Recent research from the University of Toulouse in France has shown that by manipulating 2-photon-polymerization 3D printing a low-cost vertical cavity surface emitting laser could be produced in only a few minutes. By optimizing the fabrication and lens design, sufficient surface quality and focal length were achieved.
In the study, published in the Journal of Optical Microsystems, the researchers aimed to create a compact optical microsystem to be used for the detection of ammonia gas. The researchers opted for a vertical cavity surface emitting laser, or VCSEL, for its compact size and tunability by adjusting the operating current. Despite its compact size, the beam divergence of the VCSEL chip is too large for most applications in optical microsystems.

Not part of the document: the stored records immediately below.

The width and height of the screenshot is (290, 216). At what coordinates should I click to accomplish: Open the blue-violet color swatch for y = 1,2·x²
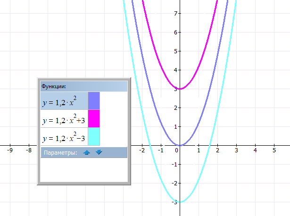(94, 101)
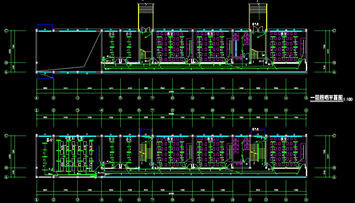The height and width of the screenshot is (203, 355).
Task: Click blue rectangle containing the diagonal green line
Action: 45,76
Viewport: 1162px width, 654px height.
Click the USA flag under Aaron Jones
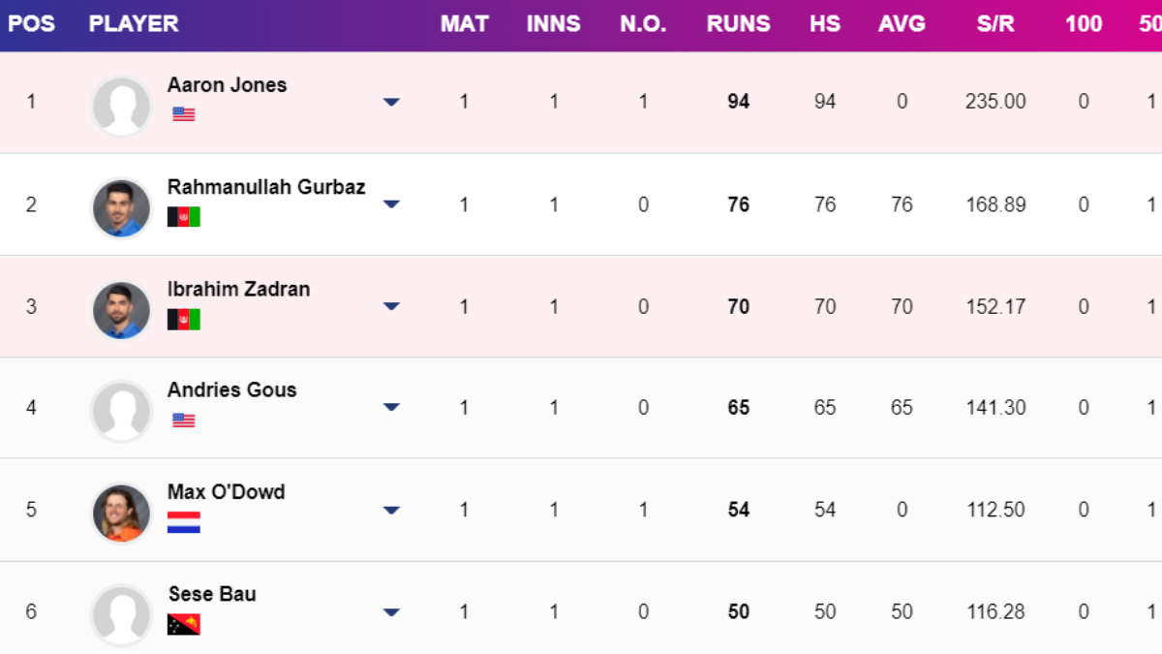[x=183, y=114]
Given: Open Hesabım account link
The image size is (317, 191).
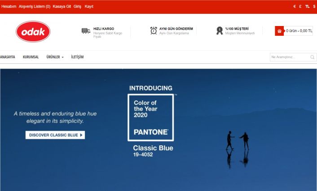Looking at the screenshot, I should [9, 6].
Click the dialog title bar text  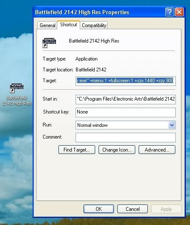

To remedy this, the researchers utilized 2-photon-polymerization 3D printing to fabricate a microlens. With a single-step fabrication process and a write time of just 5 minutes, the fabrication process represents an economical way to rapidly produce lenses. By optimizing the lens design and fabrication methodology, the researchers were able to optimize the lens to a beam spot size of only 55µm, well below the 100µm threshold needed for optimal detection area coupling.
The research paves the way for optimization of laser chips to be used for optical sensing systems. They intend to further their work by optimizing the final device for optical gas sensing applications. They also intend to further explore the application of 3D femtosecond laser printing in VCSEL chip applications as well as other optical microsystem applications.